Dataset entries

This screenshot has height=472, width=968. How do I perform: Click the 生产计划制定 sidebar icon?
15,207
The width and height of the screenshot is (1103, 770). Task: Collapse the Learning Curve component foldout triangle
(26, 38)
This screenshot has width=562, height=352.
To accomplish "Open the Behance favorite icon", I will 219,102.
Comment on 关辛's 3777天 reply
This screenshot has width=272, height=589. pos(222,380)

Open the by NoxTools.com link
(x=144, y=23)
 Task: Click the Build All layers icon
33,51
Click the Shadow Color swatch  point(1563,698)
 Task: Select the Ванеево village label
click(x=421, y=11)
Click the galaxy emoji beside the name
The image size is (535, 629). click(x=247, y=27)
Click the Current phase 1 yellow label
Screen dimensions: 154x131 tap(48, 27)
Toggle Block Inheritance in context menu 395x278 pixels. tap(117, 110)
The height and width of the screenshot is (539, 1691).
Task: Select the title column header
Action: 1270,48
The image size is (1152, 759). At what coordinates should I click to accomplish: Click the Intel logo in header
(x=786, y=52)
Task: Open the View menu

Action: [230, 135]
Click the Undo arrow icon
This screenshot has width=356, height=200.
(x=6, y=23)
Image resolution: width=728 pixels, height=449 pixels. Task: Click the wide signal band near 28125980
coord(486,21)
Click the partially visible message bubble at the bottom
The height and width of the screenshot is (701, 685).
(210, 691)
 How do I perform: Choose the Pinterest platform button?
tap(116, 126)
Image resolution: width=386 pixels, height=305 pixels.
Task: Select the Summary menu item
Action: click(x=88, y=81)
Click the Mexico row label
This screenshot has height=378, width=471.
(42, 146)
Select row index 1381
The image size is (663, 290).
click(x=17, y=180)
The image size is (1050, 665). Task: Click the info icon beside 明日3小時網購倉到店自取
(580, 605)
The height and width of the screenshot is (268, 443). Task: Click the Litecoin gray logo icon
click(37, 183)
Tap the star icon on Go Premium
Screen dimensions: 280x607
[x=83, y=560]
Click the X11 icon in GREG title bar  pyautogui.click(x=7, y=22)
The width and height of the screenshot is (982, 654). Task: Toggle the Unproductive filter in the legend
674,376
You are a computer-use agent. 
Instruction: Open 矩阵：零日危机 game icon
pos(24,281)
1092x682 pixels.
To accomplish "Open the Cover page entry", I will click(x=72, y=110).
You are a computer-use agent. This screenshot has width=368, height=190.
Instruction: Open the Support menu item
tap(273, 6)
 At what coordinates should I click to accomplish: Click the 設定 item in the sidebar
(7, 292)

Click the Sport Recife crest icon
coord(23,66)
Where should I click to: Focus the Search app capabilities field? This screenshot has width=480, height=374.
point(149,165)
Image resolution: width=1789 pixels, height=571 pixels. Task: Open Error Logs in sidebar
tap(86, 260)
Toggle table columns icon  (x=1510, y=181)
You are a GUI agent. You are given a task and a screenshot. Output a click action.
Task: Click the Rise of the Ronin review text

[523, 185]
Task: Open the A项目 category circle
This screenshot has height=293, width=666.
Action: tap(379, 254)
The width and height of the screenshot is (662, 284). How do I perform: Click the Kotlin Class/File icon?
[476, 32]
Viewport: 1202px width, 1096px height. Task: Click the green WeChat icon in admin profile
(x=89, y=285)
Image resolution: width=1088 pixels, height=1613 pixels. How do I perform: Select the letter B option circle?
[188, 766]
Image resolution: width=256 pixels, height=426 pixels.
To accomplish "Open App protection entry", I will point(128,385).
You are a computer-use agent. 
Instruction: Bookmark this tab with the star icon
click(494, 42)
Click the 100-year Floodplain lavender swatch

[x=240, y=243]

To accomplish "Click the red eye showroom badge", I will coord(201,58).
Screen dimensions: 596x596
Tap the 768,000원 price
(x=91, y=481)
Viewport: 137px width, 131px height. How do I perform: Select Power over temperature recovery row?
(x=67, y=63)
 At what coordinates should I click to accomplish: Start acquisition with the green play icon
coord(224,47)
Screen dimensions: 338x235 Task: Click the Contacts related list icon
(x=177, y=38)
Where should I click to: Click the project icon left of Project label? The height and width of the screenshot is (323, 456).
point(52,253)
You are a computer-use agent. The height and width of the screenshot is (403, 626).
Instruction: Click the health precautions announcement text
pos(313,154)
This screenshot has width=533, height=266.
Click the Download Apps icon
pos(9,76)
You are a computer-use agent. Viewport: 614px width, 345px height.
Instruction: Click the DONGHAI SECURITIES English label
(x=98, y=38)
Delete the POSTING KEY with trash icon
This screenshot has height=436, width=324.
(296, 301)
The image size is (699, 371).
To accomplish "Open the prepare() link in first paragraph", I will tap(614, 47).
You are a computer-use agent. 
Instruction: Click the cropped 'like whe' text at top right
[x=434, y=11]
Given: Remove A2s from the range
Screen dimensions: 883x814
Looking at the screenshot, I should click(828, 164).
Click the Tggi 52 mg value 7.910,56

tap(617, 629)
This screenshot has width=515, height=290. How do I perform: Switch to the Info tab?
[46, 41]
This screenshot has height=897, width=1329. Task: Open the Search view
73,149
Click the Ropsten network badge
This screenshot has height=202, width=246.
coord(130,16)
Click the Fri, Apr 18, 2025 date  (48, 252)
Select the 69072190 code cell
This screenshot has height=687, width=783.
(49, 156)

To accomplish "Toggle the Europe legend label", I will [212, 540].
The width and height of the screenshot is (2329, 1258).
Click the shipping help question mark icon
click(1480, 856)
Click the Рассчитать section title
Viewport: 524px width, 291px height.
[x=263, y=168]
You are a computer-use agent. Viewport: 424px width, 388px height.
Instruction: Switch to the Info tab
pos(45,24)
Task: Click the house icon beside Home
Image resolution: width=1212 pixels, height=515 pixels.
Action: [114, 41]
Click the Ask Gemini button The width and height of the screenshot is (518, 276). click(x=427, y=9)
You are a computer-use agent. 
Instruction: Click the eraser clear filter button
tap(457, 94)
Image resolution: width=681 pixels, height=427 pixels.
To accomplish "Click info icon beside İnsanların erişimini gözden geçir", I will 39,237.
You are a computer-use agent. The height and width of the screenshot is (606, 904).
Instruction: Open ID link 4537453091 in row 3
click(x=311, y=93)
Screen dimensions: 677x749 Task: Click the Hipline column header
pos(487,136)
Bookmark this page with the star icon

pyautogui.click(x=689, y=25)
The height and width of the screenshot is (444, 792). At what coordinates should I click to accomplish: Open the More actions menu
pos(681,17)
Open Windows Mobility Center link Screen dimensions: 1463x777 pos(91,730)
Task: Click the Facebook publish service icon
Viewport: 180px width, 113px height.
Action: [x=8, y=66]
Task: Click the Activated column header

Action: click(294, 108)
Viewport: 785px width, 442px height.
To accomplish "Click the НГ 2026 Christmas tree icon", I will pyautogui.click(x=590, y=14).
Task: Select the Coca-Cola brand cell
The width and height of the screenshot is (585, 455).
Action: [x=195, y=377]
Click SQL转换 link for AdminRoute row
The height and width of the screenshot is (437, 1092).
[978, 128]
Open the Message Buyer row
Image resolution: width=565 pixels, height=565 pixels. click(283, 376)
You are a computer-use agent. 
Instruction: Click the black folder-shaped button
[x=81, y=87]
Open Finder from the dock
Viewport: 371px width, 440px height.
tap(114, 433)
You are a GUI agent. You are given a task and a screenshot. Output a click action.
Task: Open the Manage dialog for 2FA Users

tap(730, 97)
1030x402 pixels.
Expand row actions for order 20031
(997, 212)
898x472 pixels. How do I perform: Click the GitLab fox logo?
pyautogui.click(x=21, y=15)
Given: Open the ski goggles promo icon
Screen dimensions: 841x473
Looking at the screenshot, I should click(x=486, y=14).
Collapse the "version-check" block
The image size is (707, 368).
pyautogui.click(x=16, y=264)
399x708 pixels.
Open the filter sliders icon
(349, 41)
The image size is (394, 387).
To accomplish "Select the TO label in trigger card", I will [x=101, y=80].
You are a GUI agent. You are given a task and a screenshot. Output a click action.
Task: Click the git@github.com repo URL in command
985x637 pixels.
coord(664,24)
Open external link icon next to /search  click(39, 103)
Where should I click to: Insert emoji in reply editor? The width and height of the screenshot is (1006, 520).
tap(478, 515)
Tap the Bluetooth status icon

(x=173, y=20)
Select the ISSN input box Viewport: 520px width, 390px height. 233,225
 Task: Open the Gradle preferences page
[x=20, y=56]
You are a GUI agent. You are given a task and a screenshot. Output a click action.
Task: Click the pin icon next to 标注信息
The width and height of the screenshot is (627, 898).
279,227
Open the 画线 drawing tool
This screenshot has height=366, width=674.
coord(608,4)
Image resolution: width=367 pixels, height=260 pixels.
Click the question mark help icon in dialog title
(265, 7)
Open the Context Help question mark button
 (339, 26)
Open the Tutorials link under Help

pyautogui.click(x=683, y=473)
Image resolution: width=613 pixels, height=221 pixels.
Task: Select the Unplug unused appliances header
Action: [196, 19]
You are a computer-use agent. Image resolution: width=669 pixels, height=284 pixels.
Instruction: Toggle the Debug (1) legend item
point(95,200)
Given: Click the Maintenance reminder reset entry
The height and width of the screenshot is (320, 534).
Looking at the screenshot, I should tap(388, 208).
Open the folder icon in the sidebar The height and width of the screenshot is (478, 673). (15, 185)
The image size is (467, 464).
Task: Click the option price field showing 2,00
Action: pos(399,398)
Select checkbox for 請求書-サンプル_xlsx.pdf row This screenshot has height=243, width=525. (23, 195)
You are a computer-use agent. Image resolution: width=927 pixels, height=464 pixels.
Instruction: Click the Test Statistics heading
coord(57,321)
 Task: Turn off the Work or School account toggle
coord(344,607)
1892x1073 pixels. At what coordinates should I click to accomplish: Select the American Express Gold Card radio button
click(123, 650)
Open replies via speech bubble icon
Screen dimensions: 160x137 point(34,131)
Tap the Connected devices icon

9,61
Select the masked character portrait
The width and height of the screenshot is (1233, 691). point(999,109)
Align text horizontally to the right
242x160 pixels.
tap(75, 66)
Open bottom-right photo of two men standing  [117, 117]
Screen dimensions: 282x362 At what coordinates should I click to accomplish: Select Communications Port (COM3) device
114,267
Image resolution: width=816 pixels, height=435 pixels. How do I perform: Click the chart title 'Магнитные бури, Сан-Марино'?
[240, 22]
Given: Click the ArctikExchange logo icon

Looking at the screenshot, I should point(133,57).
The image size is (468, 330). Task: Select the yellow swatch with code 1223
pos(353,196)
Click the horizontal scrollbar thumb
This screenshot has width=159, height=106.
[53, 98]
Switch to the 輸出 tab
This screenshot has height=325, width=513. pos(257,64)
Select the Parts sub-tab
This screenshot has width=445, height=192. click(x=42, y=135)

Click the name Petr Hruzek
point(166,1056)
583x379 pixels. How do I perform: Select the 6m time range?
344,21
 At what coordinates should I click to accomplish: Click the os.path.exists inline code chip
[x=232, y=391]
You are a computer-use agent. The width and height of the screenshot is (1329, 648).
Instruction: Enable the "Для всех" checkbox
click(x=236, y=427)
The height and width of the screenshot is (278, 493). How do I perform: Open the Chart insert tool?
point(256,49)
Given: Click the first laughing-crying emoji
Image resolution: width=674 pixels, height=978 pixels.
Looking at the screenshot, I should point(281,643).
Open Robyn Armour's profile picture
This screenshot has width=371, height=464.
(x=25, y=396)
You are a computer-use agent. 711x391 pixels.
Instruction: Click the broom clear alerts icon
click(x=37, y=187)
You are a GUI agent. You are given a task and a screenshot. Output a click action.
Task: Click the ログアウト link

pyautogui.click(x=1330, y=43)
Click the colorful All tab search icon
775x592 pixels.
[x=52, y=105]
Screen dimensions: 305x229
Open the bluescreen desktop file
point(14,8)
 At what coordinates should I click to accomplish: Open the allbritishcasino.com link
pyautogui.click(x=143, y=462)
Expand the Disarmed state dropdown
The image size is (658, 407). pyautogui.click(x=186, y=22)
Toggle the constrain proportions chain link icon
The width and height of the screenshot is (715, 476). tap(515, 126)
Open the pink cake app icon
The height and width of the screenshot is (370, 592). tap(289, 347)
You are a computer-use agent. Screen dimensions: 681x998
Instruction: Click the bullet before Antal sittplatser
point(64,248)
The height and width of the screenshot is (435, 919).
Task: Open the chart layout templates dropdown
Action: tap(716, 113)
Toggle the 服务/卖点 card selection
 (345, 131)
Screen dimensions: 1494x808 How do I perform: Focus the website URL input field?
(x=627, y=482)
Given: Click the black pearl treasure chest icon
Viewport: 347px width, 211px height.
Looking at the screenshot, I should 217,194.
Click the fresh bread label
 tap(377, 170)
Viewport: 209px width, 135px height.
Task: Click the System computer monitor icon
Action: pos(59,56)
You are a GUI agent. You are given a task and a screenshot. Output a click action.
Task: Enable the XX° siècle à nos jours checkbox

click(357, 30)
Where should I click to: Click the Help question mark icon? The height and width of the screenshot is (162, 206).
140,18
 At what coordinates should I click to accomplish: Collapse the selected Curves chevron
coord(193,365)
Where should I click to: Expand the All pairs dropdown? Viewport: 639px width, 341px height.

__DIRECTIONS FOR THIS TASK__. Show each line in the data where the string "next" appears.

__SOLVED EXERCISE__.
Open external link icon next to /search  click(39, 103)
Task: Click the pin icon next to 标注信息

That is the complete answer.